Metin parçası:

------------------------------

Sezon başında adamın kendisine değil, menejerine 400 bin TL'nin üzerinde para verilmiş...
Kendisine ödeneni ve ödenecek olanı varın siz hesap edin...
Dudak uçuklatır!
Mesele, ne menejerine ne de kendisine verilen değil...
Ben işin o tarafında değilim...
Mesele, egosu şişkin oyuncuları yönetebilme ya da kazanabilme kabiliyeti olmayan, daha doğrusu bu anlamda defolu olan Aykut Kocaman'ın, Fenerbahçe'de Alex'e uyguladığının bir benzerini de Hleb'e uygulama senaryosu veya sevdası...
İtibarsızlaştırıp, paketleme çabası...
Pardon...
Burası Fenerbahçe değil...
Torku Konyaspor'un öyle bir lüksü, sokağa atılacak da böyle bir parası yok...
Koşmuyor mu?
Koşturacakcın...
Mücedele etmiyor mu?
Ettireceksin...
Sürekliliği yok mu?
Artıracaksın...
Takımdaşlığı, arkadaşlığı yok mu?
Kazandıracaksın...
Performansı mı düşük?
Yükselteceksin...
Bunları yap(a)mayacaksan, senin Mesut Bakkal'dan farkın ne?

------------------------------

Kayıtlı veriler:
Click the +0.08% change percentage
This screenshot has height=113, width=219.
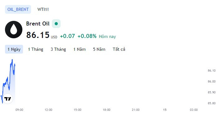point(87,36)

------------------------------

Aşağıdakileri tamamlayın:
a. Metne göre aşağıdaki soruları yanıtlayın.
(i) Sezon başında oyuncunun menejerine ne kadar para verilmiştir?
(ii) Aykut Kocaman'ın Fenerbahçe'de hangi oyuncuya uyguladığının bir benzerini Hleb'e uygulamak istediği söylenmektedir?
(iii) Sokağa atılacak parası olmadığı belirtilen kulüp hangisidir?
b. Metinde "Ben işin o tarafında" sözcüklerinden aşağı doğru "Ettireceksin..." sözcüklerine kadar uzanan bölümü, iki uç da dahil olmak üzere, hiçbir değişiklik yapmadan yazın.

Görev yanıtları:
a.
(i) 400 bin TL'nin üzerinde
(ii) Alex
(iii) Torku Konyaspor

b.
Ben işin o tarafında değilim...
Mesele, egosu şişkin oyuncuları yönetebilme ya da kazanabilme kabiliyeti olmayan, daha doğrusu bu anlamda defolu olan Aykut Kocaman'ın, Fenerbahçe'de Alex'e uyguladığının bir benzerini de Hleb'e uygulama senaryosu veya sevdası...
İtibarsızlaştırıp, paketleme çabası...
Pardon...
Burası Fenerbahçe değil...
Torku Konyaspor'un öyle bir lüksü, sokağa atılacak da böyle bir parası yok...
Koşmuyor mu?
Koşturacakcın...
Mücedele etmiyor mu?
Ettireceksin...